Além disso, são necessárias novas legislações, porque elas ainda são feitas pensando no conceito de território como apenas um lugar: banheiro para fazer xixi, refeitório para comer. Será que se o banheiro fosse maior e mais iluminado, não daria para discutir higiene dentro dele e agregar mais valor ao aprendizado e ao espaço? Também é necessário mudar os métodos de avaliação e analisar como os meninos e meninas se revelam como sujeitos, diferente do modo como tem sido feito até agora.
“Precisamos fazer isso junto com toda a comunidade escolar e do bairro. Só haverá legitimidade se todo mundo der sua opinião. O espaço escolar, que era o espaço da ordem, tem que virar um multiespaço educativo, onde acontecem várias coisas ao mesmo tempo. É a simultaneidade da possibilidade”, argumenta Beatriz.
Roberto Andrés, arquiteto e professor da UFMG, trouxe um questionamento sobre o que estamos ensinando com a cidade que temos construído. “Quem vai expandir sua prática pedagógica para uma cidade que é feita para carros, não para pessoas?”.
Para Roberto, que também é editor da PISEAGRAMA, revista bimestral sobre os diferentes espaços públicos, esse é um progresso que gira em círculos e não vai a lugar nenhum.
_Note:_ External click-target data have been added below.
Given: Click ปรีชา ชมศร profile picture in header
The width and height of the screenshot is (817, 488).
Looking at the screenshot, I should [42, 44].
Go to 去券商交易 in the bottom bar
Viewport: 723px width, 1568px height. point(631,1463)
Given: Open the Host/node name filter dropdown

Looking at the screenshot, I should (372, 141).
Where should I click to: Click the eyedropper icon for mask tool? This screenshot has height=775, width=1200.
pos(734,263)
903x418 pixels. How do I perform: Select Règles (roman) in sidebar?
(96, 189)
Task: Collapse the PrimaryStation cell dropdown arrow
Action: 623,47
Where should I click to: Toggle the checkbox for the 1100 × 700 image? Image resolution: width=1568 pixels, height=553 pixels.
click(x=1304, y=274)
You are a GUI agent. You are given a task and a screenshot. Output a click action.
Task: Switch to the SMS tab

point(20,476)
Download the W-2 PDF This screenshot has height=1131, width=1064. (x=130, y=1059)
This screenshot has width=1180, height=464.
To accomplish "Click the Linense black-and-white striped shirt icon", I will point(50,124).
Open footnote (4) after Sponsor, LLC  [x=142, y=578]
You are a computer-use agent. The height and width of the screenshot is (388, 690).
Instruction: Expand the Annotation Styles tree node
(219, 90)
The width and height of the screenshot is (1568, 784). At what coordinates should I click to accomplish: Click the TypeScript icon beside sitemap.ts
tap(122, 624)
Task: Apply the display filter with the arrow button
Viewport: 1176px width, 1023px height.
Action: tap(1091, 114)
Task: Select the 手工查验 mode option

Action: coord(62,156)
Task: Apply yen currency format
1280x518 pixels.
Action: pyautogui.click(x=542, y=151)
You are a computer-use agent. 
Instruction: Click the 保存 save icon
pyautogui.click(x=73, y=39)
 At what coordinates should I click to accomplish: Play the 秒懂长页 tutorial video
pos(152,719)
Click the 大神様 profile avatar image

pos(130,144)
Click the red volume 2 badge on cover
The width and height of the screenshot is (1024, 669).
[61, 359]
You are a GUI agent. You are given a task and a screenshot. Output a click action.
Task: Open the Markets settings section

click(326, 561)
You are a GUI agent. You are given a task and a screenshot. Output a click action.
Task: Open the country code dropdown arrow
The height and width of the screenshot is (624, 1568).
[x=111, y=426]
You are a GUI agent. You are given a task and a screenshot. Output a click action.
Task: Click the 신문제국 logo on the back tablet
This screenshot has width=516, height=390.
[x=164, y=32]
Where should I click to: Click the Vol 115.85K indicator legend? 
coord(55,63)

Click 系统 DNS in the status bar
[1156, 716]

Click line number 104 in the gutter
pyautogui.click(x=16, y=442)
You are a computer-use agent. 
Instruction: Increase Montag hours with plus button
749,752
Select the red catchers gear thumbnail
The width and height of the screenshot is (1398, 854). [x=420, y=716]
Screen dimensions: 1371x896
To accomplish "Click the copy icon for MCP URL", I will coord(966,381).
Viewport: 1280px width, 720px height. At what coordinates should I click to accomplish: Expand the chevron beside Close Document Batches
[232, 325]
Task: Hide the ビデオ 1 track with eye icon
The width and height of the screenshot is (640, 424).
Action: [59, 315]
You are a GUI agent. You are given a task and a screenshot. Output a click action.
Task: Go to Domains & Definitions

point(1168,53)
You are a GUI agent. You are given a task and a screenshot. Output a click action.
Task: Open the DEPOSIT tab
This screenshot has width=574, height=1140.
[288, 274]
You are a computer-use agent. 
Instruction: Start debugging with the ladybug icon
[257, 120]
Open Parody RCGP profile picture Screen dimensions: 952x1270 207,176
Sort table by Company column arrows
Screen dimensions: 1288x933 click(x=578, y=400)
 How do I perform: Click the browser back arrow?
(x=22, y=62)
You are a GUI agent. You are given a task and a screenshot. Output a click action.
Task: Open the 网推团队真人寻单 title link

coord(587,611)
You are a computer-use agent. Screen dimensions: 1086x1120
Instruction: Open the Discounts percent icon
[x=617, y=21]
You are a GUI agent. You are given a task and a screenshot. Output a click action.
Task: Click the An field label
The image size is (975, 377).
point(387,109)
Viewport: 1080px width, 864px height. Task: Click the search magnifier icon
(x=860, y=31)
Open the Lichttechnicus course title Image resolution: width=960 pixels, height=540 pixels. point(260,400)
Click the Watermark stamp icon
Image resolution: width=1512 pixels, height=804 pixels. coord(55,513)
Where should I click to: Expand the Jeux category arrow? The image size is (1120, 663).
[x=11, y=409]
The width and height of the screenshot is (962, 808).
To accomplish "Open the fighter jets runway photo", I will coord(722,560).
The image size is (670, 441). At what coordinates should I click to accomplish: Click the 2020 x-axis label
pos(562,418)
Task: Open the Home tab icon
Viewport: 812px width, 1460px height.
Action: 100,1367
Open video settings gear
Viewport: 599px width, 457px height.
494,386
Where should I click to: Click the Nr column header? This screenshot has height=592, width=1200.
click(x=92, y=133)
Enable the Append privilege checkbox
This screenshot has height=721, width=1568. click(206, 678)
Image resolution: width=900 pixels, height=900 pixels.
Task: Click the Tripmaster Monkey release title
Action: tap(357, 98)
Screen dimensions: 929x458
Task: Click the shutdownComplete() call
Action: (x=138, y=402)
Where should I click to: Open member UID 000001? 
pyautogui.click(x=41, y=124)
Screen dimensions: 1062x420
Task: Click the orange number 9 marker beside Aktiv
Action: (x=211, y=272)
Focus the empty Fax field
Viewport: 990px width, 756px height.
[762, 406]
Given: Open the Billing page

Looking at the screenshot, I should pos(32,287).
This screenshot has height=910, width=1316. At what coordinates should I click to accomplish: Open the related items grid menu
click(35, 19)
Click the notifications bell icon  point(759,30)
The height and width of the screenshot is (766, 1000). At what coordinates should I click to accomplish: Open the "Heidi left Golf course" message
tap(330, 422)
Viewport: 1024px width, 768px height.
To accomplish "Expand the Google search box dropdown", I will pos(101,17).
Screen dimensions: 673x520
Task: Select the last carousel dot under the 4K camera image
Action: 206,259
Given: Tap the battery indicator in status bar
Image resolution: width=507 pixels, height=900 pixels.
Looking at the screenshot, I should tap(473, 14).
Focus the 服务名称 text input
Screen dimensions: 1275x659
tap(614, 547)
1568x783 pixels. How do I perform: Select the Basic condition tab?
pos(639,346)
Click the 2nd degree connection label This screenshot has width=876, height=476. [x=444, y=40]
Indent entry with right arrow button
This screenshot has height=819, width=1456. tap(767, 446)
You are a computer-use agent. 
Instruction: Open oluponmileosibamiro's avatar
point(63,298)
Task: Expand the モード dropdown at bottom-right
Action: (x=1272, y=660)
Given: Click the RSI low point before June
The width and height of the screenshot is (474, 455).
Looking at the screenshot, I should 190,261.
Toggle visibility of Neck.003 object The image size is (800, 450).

Não só a paisagem, mas também a questão do transporte é importante para integrar educação e cidade - além do que, transporte também é um direito social.
Ele deu o exemplo do Boulevard Arrudas, em Belo Horizonte, onde, para abrir espaço para os carros, estão cobrindo um elemento paisagístico importante: o rio. Enquanto isso, em Seul, Coréia do Sul, acontece o contrário: várias avenidas foram destruídas para abrir espaço para os rios que passavam por baixo. Uma solução importante seria investir mais em transporte público, o que diminuiria o número de carros na rua, trazendo assim mais conforto e segurança para a escola se expandir para a cidade.
Ramón Moncada Cardona, pedagogo e diretor da ONG Conciudadania, de Medellín, na Colômbia, completou dizendo que a cidade é uma criação humana. O resultado é nossa responsabilidade e podemos mudar seu futuro. Ramón lembra que a educação vai muito além da escolarização: a cidade tem diversos espaços, processos e ambiente educativos, formais e informais. Ela é um grande sistema de educação e aprendizagem, onde não é só o professor que ensina e não é só o aluno que aprende. Precisamos aprender a inserir a cidade na escola e a escola na cidade. O pedagogo deu sugestões para que isso ocorra, como a participação da escola nas atividades comunitárias e expedições pedagógicas pela cidade.
Para concluir ele citou Paulo Freire, dizendo que a cidade não é, a cidade está sendo. E completou: a escola também não é, a escola está sendo.